According to court documents, Macy’s Retail Holdings Inc. is filing a certiorari proceeding against the town of Guilderland, its assessor, and its board of assessment review, arguing that, although the store it leases in Crossgates Mall was assessed this year at $15,655,000, its real full-market value is no more than $5 million. 

Macy’s in the mall had been assessed at $11.5 million since the 2005 townwide revaluation, Van Wagenen told The Enterprise earlier.

The assessment for Macy’s for 2018, Van Wagenen said, was part of a settlement in an earlier certiorari. The company’s original assessment for 2018 had been $11,500,000, but that figure was lowered to $8,023,700, she said. 

“That one was probably a lot lower than it should have been, to settle the case,” she said, referring to the $8 million figure. 

She explained that commercial properties are assessed on the basis of “what the normal income and expenses would be for a property like that.” 

Retail properties are always compared to other retail properties, she said, and size and location affect the assessment. 

This year, the town’s assessment of Macy’s nearly doubled, to $15,655,000. 

“They didn’t like it,” Van Wagenen said. 

Macy’s East Inc. has also filed a certiorari against the town of Colonie regarding its Colonie Center property. Although that property was assessed this year at $11,800,000, Macy’s is arguing that its full-market value is a maximum of $1 million; since the town of Colonie assessed properties this year at 62.5 percent of full-market value, the company says that its assessment for the Colonie Center store should be no more than $625,000.

Attorney Rebecca Speno of Speno MacLeod, which is representing Macy’s in both proceedings, directed The Enterprise to Macy’s representatives for comment, but Macy’s could not be reached. 

Macy’s plans to open a designer discount shop, known as Macy’s Backstage, within its Crossgates location on Aug. 10. The company has 165 of these stores-within-a-store and plans to open 50 more in 2019, according to a press release from Macy’s. 

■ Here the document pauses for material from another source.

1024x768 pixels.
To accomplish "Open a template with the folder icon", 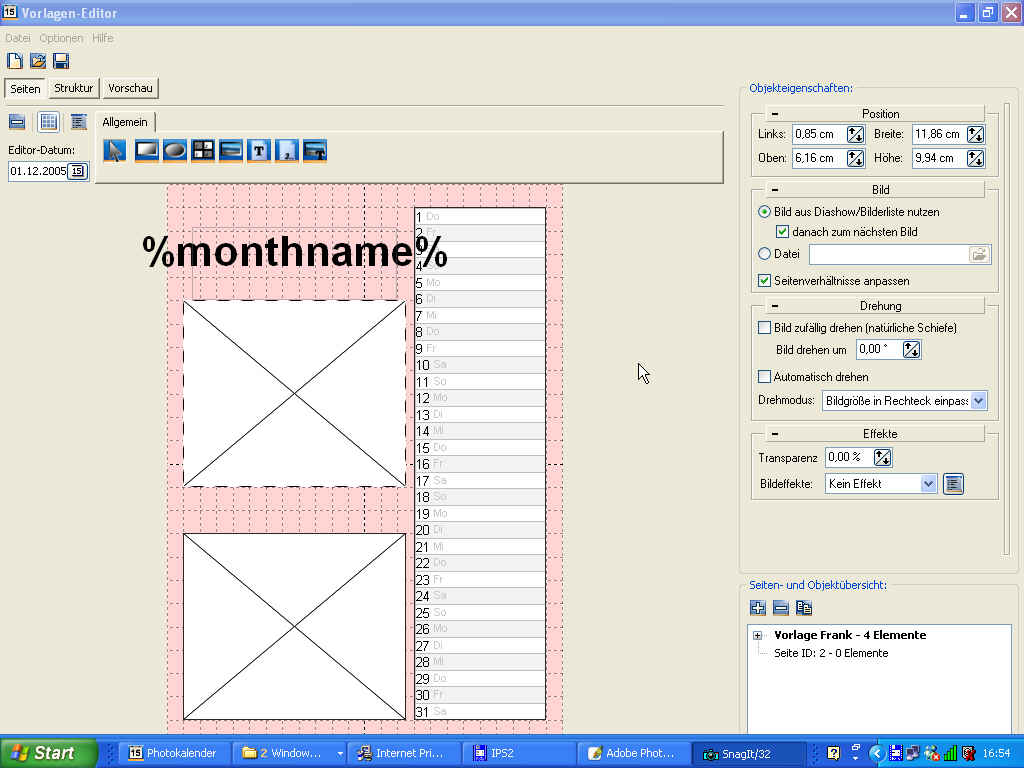I will coord(38,62).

A year ago, 73 townhouse owners in the Mill Hill development off Route 155 went to Guilderland’s board of assessment review to ask for their properties to be declared condominiums, which would lower their combined assessment by about $9.7 million. 

They were successful and, said Van Wagenen this week, “got quite a break last year.” Not only were the properties now compared to apartments, but also the town was still working with 2005 values, she said. 

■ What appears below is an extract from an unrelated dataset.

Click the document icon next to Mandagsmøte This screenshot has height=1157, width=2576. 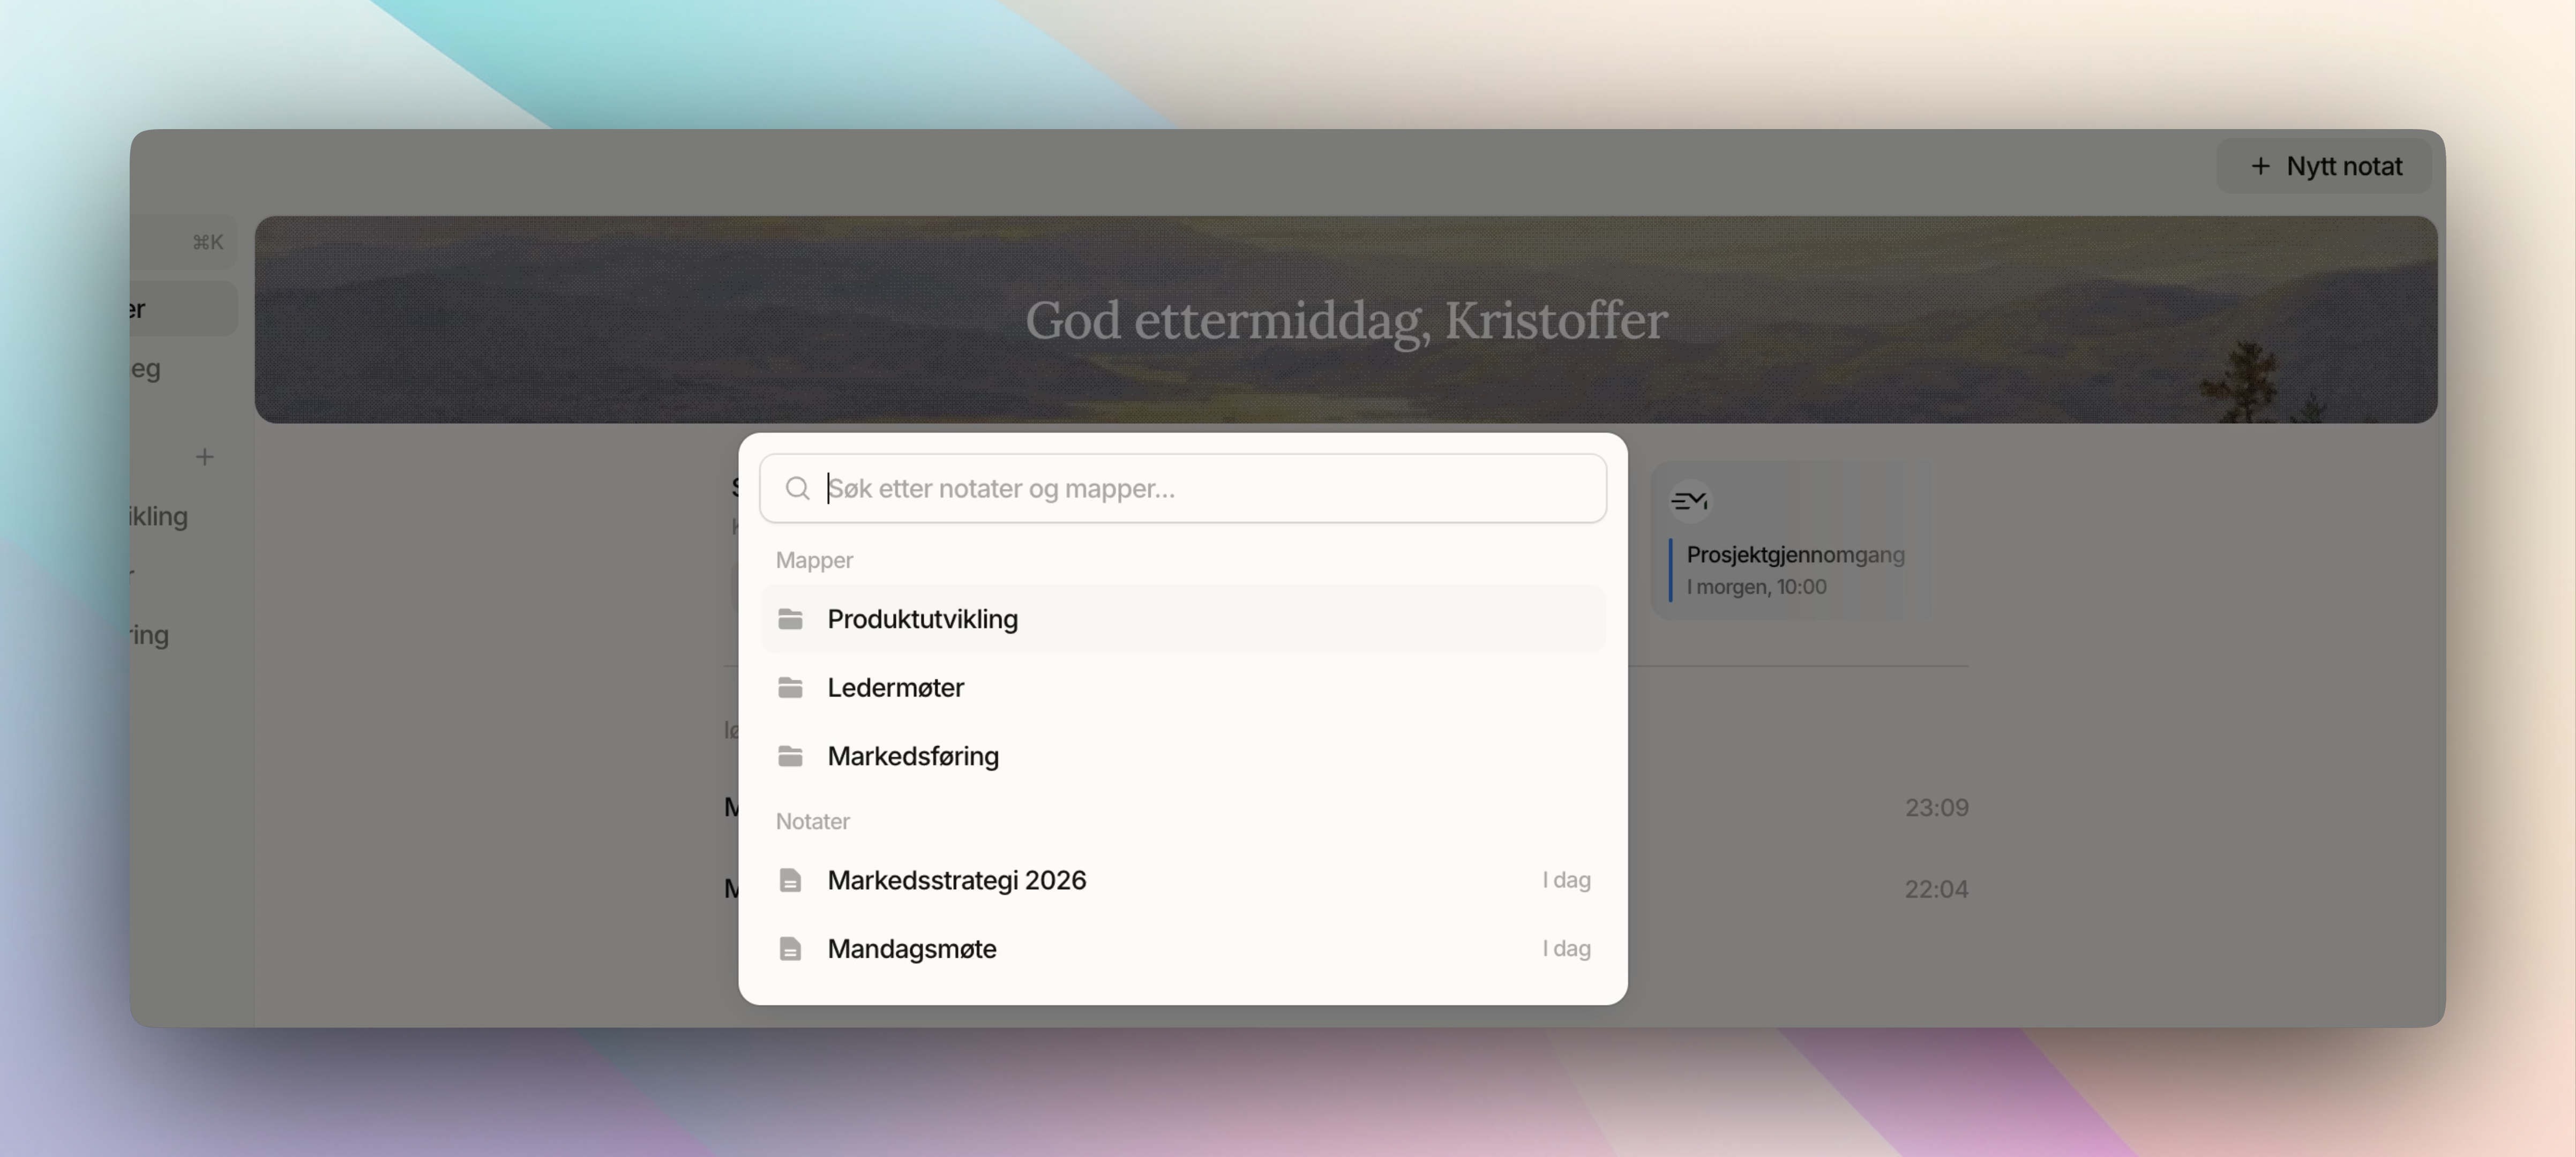tap(792, 948)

She had told The Enterprise earlier that an average assessment for one of the townhouses was about $325,500, which would go down to about $197,100 if they were declared condos.

This year, Van Wagenen said, some of those owners had expected their assessments to remain unchanged. The majority saw their valuation rise by about 10 percent, Van Wagenen said, although a few went up 25 percent. 

Nearly all of Guilderland’s large apartment complexes, including Woodlake, Regency Park, Heritage Village, and Fairwood, also filed grievances, Van Wagenen said. None were successful, she said. 

Van Wagenen has not yet calculated the total value of properties held by Guilderland’s single-largest taxpayer, Pyramid, which owns Crossgates Mall and many properties around it.

Pyramid did not file any grievances this year.

Many of the formerly residential properties owned by Pyramid on streets from the Westmere neighborhood that includes Lawton Terrace and Rialton Court are held in the names of various limited-liability corporations, so it takes time to locate them and add them all together, Van Wagenen said. 

She added that she expects to know this figure in August, because, she said, by then the school districts and some of the fire districts want to know want a list of the town’s top 10 largest taxpayers.